More Than Half of Canadians Expect Higher Mortgage Payments in 2025: Royal LePage Survey
Generado por agente de IATheodore Quinn
jueves, 20 de febrero de 2025, 3:37 am ET2 min de lectura
As the Canadian housing market continues to evolve, homeowners are bracing for potential changes in their monthly mortgage payments. According to a recent Royal LePage survey, more than half of Canadians who are renewing their mortgages in 2025 expect their monthly payments to increase. This expectation is driven by a combination of factors, including historically low interest rates, rising housing prices, and shifting income levels.

Historically low interest rates have led many homeowners to secure mortgages at rates below 2%. However, the Bank of Canada's aggressive rate hikes to combat inflation have brought interest rates to a 22-year high. Although rates have been cut by 175 basis points since last spring, they remain significantly higher than when these mortgages were first contracted. As a result, homeowners renewing their mortgages will likely face much higher monthly payments.
Rising housing prices have also contributed to the expectation of increased mortgage payments. Despite the increase in interest rates, housing prices have remained relatively stable or even appreciated in some regions. According to the Royal LePage Market Survey Forecast (December 5, 2024), the aggregate price of a home in Canada is expected to increase by 6.0% year-over-year to $856,692 in the fourth quarter of 2025. This price appreciation, coupled with higher interest rates, has made it more challenging for some homeowners to afford their mortgages.
Shifting income levels have also played a role in the affordability of mortgages. Annual income growth exceeding 4% has improved borrowing capacity for some homeowners. As incomes increase faster than inflation, more buyers qualify for mortgages, and higher loan amounts become accessible. However, the affordability of mortgages will still depend on the interplay between interest rates, housing prices, and income levels.
To mitigate the impact of higher mortgage payments, homeowners can employ various strategies. Refinancing can help homeowners secure a more manageable payment plan by extending their amortization period, which reduces monthly payments. However, it's essential to consider the potential increase in interest costs over the life of the loan. Extending amortization periods can lower monthly payments, making it easier for homeowners to manage higher interest rates. Negotiating with lenders can also help homeowners secure better rates or terms to reduce the impact of higher mortgage payments. Exploring variable rate options can offer more flexibility and potential savings, especially if interest rates start to drop in the coming years. Budgeting for higher payments can help homeowners better prepare for increased housing expenses by reducing discretionary spending and prioritizing paying down high-interest debt.

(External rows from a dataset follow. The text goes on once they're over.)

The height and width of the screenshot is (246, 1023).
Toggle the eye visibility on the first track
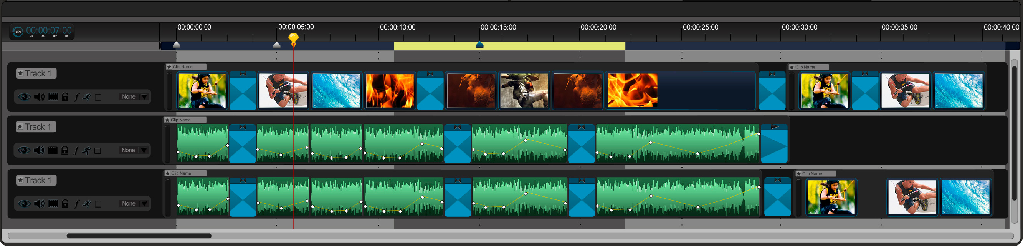[24, 97]
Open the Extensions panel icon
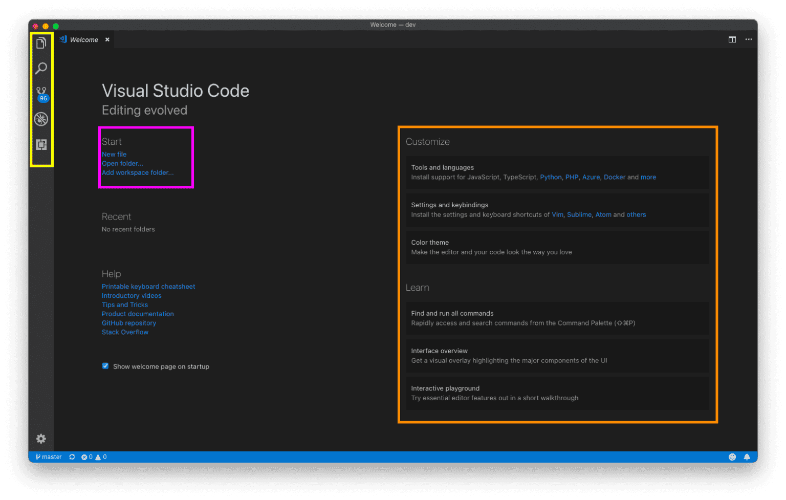Screen dimensions: 786x500 click(x=41, y=144)
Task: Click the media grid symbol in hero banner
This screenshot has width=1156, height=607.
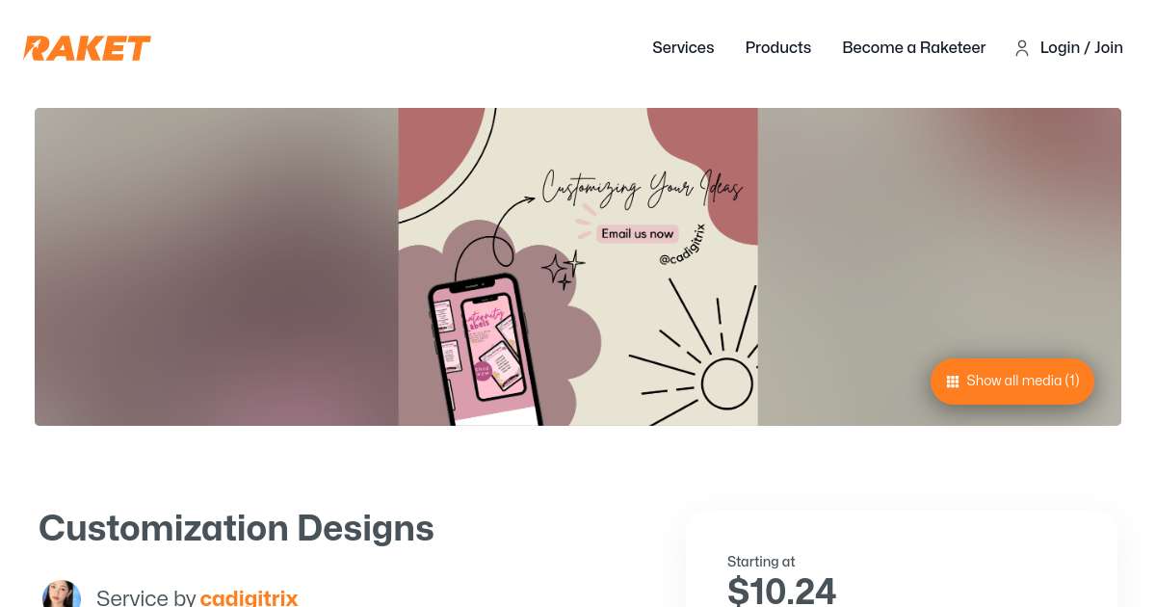Action: click(x=953, y=382)
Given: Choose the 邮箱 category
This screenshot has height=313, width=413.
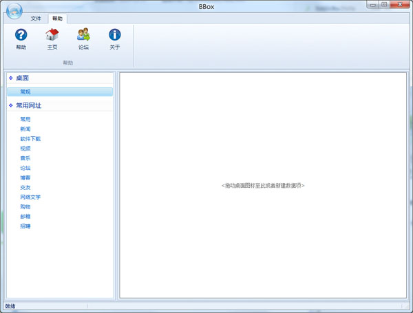Looking at the screenshot, I should pyautogui.click(x=25, y=216).
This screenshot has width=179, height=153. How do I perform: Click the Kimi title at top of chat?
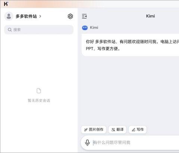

In conclusion, more than half of Canadians renewing a mortgage this year expect their monthly payment to increase, according to a Royal LePage survey. This expectation is driven by a combination of factors, including historically low interest rates, rising housing prices, and shifting income levels. To mitigate the impact of higher mortgage payments, homeowners can employ various strategies, such as refinancing, extending amortization periods, negotiating with lenders, exploring variable rate options, and budgeting for higher payments. By being proactive and planning ahead, homeowners can better navigate the challenges of a changing housing market and ensure the long-term stability of their financial situation.